Human-Computer Interaction
There was lots to see about how computers will better our lives. Or at least entertain us. One neat example was a light which would highlight the veins of a potential patient to remove that needless error of jabbing people for blood.

Clearly what's really the rage is augmented reality. Holograms you see via camera, installing yourself into three dimensional worlds and more Eyetoy style interactions with two dimensional space than you can shake a stick at. One in particular was Virsual, a rocking horse which acts as a wireless controller into a kid's marvelous 3D animated dreamland. Seriously hypnotic to watch.

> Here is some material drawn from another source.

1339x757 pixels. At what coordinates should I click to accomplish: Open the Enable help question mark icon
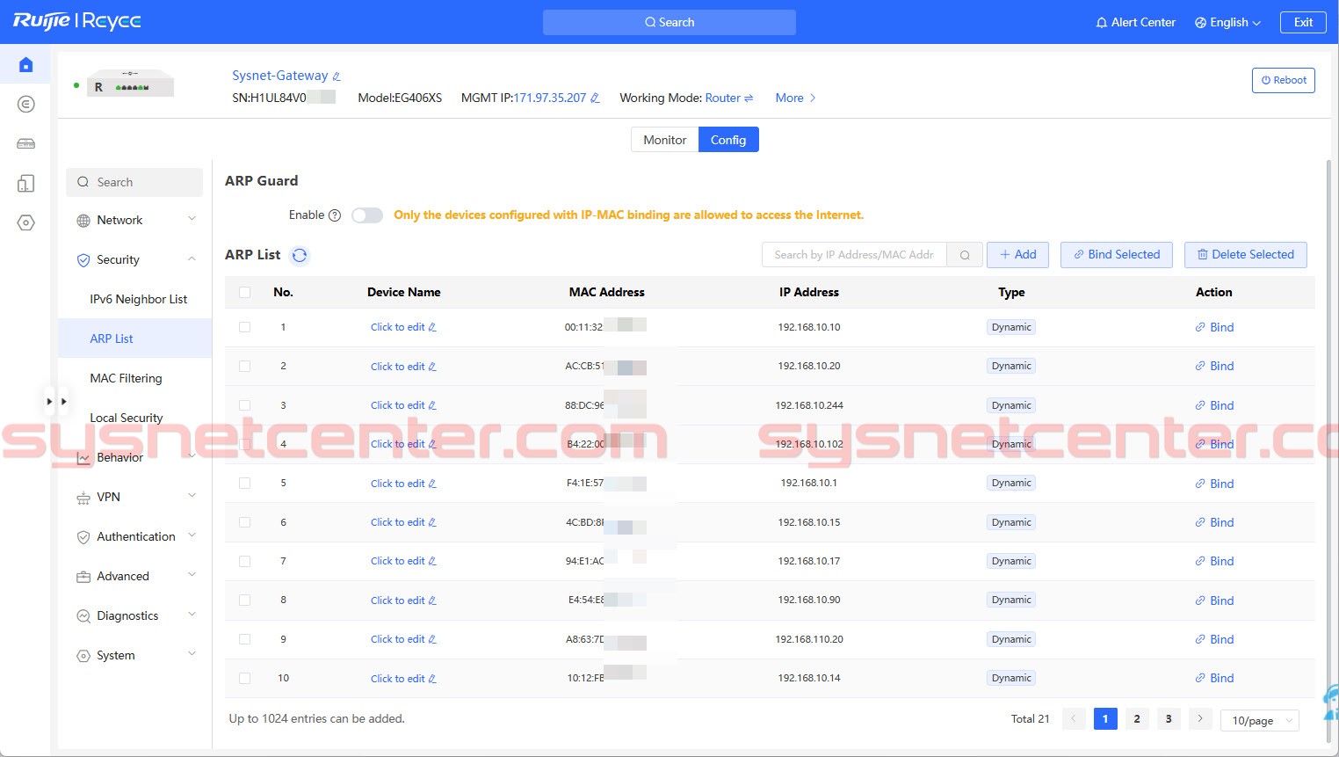click(x=335, y=215)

The entertainment side of it really made me think that it's time for places like Dave & Buster's to revamp. Arcades used to be little museums of cool where you would see graphics and technology you could never afford at home. Now they're mostly old hat fighting games and shooters designed to drain your chips quickly. All of these interaction games made it seem more like a small carnival of electronics. You didn't really care if you were good at the games because just playing was a bit of novelty.

There was also a lot of wifi interaction with odd objects like lamps and bottles. There was a pillow that when hugged would cause another pillow to glow, I guess even if those pillows were seperated by vast oceans of loneliness. I thought it was kinda touching. The Girl said she could of think of more ... sublime applications for such technology. Either way, the world is getting smaller day by day.

NextFest will catch on and expand. It was fun, I'd probably go again if the exhibits changed up next year and hopefully there will be more of them in the future. If anything, it's a good way to suck up to our future android overlords before the revolution gets underway.